What this exercise asks:
1. Decide whether each statement agrees with the hunspell forum thread, answering yes or no and quoting the words of the thread that settle it: (a) The hunspell program itself checks the same .dic and .aff files correctly. (b) The errors appear only when the tested word is in the .dic file. (c) Both files are encoded in ISO-8859-2.
2. Summarize the hunspell forum thread in two sentences.
3. Carry on the hunspell forum thread from its final sentence.

Excerpt to read:
If i try `wordforms -s test.aff test.dic radničk`, (without the "i") it produces even more of same errors. However if i remove/add one more letter to the word, it works as expected, which is to say `wordforms -s test.aff test.dic radnič` and `wordforms -s test.aff test.dic radničkim` works as expeted.

It actually does not matter whether the word being tested in is the .dic or not. Errors appear on any input word. It does matter what is in the .aff file though. This particular combination of flags and a few others will provoke the error on wordforms but some other affix flags won't.

I’m running hunspell 1.3.2 via command line. The issue is just with `wordforms` tool. The `hunspell` itself checks the same .dic and .aff combo properly.

Discussion

  • ebukva

    ebukva - 2013-03-04

    forgot to add: both files are utf-8 files.

     
  • Németh László

    Please, check the encoding of your files, especially the s with háček. I seems for me, this is a conversion error resulted by the character encoding differences between ISO-8859-2 and Windows-1250.

Extracted entries:
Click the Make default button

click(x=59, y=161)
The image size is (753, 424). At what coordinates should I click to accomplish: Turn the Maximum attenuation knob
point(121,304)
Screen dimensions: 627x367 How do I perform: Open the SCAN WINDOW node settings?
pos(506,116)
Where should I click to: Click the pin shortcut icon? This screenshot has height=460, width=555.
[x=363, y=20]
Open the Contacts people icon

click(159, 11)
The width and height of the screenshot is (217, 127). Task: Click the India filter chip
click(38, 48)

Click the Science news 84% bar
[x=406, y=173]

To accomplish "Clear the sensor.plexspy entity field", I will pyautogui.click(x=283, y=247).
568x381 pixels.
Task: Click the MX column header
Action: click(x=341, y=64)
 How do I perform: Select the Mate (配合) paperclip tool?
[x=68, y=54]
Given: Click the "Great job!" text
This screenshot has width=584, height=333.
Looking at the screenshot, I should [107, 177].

==

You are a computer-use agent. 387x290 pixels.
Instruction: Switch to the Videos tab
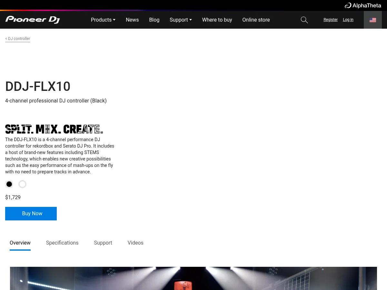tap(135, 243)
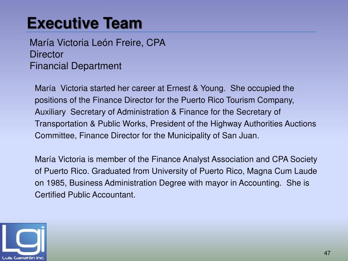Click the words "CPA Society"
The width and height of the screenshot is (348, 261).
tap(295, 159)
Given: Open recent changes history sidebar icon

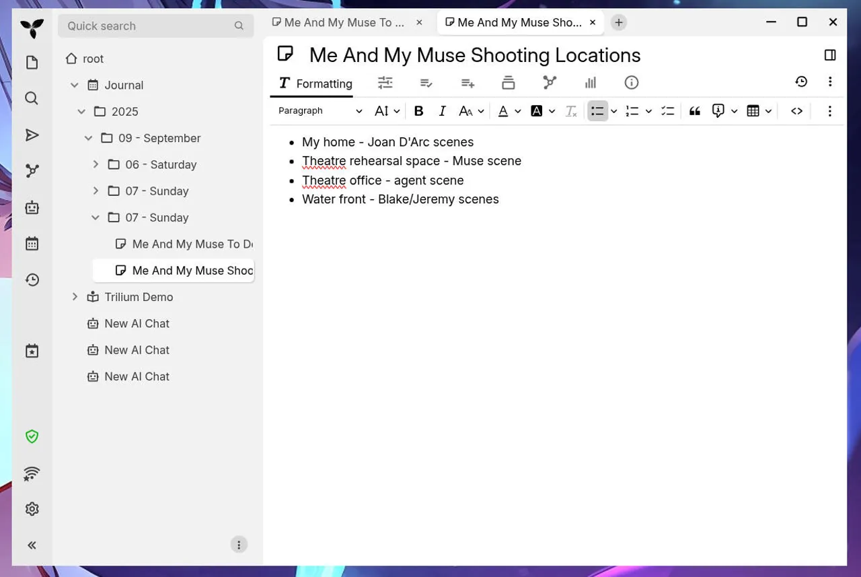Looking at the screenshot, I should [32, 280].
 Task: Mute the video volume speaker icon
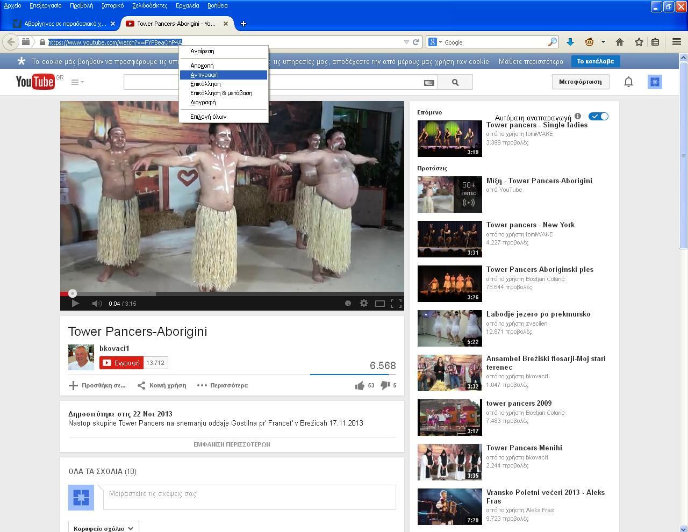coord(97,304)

---

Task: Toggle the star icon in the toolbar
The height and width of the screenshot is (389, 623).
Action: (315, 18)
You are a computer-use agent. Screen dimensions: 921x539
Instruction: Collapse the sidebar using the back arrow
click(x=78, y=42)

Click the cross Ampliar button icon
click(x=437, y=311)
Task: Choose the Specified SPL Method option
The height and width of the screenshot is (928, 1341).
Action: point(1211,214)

Results for the exercise:
1.
(a) Yes: "The `hunspell` itself checks the same .dic and .aff combo properly."
(b) No: "It actually does not matter whether the word being tested in is the .dic or not. Errors appear on any input word."
(c) No: "both files are utf-8 files."

2. Running hunspell 1.3.2 from the command line, the poster finds that the wordforms tool gives errors on any input word, depending on the affix flags in the .aff file, while hunspell itself checks the same files properly. The poster adds that both files are UTF-8, and Németh László advises checking the encoding, especially the s with háček, suspecting a conversion error caused by differences between ISO-8859-2 and Windows-1250.

3.
     
  • ebukva

    ebukva - 2013-03-05

    I was originally working on a ISO-8859-2 dictionary when I encountered the issue. But the example files pasted above, in the details, I created from scratch and typed all contents by hand using Sublime Edit set to UTF-8 for both. I’m using Mac OS 10.8.2. The Terminal.app’s character encoding is also se to to UTF-8.

    running `file -I test.aff` results in:
    test.aff: text/plain; charset=utf-8

    running `file -I test.dic` results in:
    test.dic: text/plain; charset=utf-8

    Is this issue reproducible?